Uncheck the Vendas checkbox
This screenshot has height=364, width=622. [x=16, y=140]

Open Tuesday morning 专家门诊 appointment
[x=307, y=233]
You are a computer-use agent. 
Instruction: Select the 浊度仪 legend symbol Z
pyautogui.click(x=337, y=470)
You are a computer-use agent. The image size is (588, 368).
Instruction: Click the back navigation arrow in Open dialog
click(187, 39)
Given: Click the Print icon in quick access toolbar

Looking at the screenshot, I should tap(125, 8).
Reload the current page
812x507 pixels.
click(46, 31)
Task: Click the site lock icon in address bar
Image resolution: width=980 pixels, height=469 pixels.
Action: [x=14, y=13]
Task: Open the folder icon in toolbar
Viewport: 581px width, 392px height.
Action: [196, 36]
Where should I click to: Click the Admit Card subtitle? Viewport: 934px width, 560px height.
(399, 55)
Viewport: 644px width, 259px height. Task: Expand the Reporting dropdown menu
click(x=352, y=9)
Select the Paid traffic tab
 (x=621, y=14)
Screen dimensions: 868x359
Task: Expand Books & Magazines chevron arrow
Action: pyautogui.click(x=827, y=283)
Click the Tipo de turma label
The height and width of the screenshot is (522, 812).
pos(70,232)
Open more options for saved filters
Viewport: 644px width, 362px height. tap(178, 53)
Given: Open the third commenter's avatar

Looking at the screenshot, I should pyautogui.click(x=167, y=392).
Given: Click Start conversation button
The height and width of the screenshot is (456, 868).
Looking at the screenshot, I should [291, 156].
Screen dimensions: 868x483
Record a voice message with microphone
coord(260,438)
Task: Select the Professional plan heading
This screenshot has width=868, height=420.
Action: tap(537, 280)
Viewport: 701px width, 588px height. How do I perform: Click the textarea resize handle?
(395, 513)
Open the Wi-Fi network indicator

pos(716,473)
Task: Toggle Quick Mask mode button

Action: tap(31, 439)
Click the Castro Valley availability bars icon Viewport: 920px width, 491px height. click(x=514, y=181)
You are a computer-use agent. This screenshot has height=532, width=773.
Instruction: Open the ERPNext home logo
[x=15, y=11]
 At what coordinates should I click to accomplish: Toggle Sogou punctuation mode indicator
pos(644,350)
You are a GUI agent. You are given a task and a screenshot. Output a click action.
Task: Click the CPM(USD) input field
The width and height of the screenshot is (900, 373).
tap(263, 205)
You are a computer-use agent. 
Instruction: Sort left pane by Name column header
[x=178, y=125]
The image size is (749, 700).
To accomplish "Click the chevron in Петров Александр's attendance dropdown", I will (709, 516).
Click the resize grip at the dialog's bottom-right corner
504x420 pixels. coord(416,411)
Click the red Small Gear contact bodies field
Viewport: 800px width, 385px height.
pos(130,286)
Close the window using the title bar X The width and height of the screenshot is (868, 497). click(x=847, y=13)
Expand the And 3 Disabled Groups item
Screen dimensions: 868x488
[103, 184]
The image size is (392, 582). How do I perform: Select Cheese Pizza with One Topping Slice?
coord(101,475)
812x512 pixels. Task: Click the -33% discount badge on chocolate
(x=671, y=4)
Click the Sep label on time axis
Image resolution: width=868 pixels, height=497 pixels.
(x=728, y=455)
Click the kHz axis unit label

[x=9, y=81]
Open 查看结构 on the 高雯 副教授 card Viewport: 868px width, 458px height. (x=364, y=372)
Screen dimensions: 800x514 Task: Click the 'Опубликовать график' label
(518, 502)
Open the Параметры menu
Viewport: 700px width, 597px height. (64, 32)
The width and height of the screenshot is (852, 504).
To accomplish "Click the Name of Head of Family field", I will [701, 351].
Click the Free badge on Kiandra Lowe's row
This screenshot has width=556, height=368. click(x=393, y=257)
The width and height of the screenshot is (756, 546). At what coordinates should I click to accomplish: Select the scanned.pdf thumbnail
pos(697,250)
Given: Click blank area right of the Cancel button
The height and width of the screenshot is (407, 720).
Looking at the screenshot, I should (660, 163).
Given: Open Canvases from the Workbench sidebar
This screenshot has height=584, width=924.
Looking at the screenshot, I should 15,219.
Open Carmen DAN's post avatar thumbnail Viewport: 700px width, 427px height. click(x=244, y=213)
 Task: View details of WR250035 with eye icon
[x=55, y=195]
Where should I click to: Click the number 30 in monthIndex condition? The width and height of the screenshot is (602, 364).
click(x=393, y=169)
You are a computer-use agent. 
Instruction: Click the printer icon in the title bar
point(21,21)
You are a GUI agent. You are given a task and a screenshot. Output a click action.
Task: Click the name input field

-*-*-

Exercise details: The complete data is to be transcribed verbatim.

Problem solution:
Uncheck the Vendas checkbox
This screenshot has height=364, width=622. [x=16, y=140]

Open Tuesday morning 专家门诊 appointment
[x=307, y=233]
You are a computer-use agent. 
Instruction: Select the 浊度仪 legend symbol Z
pyautogui.click(x=337, y=470)
You are a computer-use agent. The image size is (588, 368).
Instruction: Click the back navigation arrow in Open dialog
click(187, 39)
Given: Click the Print icon in quick access toolbar

Looking at the screenshot, I should tap(125, 8).
Reload the current page
812x507 pixels.
click(46, 31)
Task: Click the site lock icon in address bar
Image resolution: width=980 pixels, height=469 pixels.
Action: [x=14, y=13]
Task: Open the folder icon in toolbar
Viewport: 581px width, 392px height.
Action: [196, 36]
Where should I click to: Click the Admit Card subtitle? Viewport: 934px width, 560px height.
(399, 55)
Viewport: 644px width, 259px height. Task: Expand the Reporting dropdown menu
click(x=352, y=9)
Select the Paid traffic tab
 (x=621, y=14)
Screen dimensions: 868x359
Task: Expand Books & Magazines chevron arrow
Action: pyautogui.click(x=827, y=283)
Click the Tipo de turma label
The height and width of the screenshot is (522, 812).
pos(70,232)
Open more options for saved filters
Viewport: 644px width, 362px height. tap(178, 53)
Given: Open the third commenter's avatar

Looking at the screenshot, I should pyautogui.click(x=167, y=392).
Given: Click Start conversation button
The height and width of the screenshot is (456, 868).
Looking at the screenshot, I should [291, 156].
Screen dimensions: 868x483
Record a voice message with microphone
coord(260,438)
Task: Select the Professional plan heading
This screenshot has width=868, height=420.
Action: tap(537, 280)
Viewport: 701px width, 588px height. How do I perform: Click the textarea resize handle?
(395, 513)
Open the Wi-Fi network indicator

pos(716,473)
Task: Toggle Quick Mask mode button

Action: tap(31, 439)
Click the Castro Valley availability bars icon Viewport: 920px width, 491px height. click(x=514, y=181)
You are a computer-use agent. This screenshot has height=532, width=773.
Instruction: Open the ERPNext home logo
[x=15, y=11]
 At what coordinates should I click to accomplish: Toggle Sogou punctuation mode indicator
pos(644,350)
You are a GUI agent. You are given a task and a screenshot. Output a click action.
Task: Click the CPM(USD) input field
The width and height of the screenshot is (900, 373).
tap(263, 205)
You are a computer-use agent. 
Instruction: Sort left pane by Name column header
[x=178, y=125]
The image size is (749, 700).
To accomplish "Click the chevron in Петров Александр's attendance dropdown", I will (709, 516).
Click the resize grip at the dialog's bottom-right corner
504x420 pixels. coord(416,411)
Click the red Small Gear contact bodies field
Viewport: 800px width, 385px height.
pos(130,286)
Close the window using the title bar X The width and height of the screenshot is (868, 497). click(x=847, y=13)
Expand the And 3 Disabled Groups item
Screen dimensions: 868x488
[103, 184]
The image size is (392, 582). How do I perform: Select Cheese Pizza with One Topping Slice?
coord(101,475)
812x512 pixels. Task: Click the -33% discount badge on chocolate
(x=671, y=4)
Click the Sep label on time axis
Image resolution: width=868 pixels, height=497 pixels.
(x=728, y=455)
Click the kHz axis unit label

[x=9, y=81]
Open 查看结构 on the 高雯 副教授 card Viewport: 868px width, 458px height. (x=364, y=372)
Screen dimensions: 800x514 Task: Click the 'Опубликовать график' label
(518, 502)
Open the Параметры menu
Viewport: 700px width, 597px height. (64, 32)
The width and height of the screenshot is (852, 504).
To accomplish "Click the Name of Head of Family field", I will [701, 351].
Click the Free badge on Kiandra Lowe's row
This screenshot has width=556, height=368. click(x=393, y=257)
The width and height of the screenshot is (756, 546). At what coordinates should I click to accomplish: Select the scanned.pdf thumbnail
pos(697,250)
Given: Click blank area right of the Cancel button
The height and width of the screenshot is (407, 720).
Looking at the screenshot, I should (660, 163).
Given: Open Canvases from the Workbench sidebar
This screenshot has height=584, width=924.
Looking at the screenshot, I should 15,219.
Open Carmen DAN's post avatar thumbnail Viewport: 700px width, 427px height. click(x=244, y=213)
 Task: View details of WR250035 with eye icon
[x=55, y=195]
Where should I click to: Click the number 30 in monthIndex condition? The width and height of the screenshot is (602, 364).
click(x=393, y=169)
You are a computer-use agent. 
Instruction: Click the printer icon in the title bar
point(21,21)
You are a GUI agent. You are given a task and a screenshot. Output a click action.
Task: Click the name input field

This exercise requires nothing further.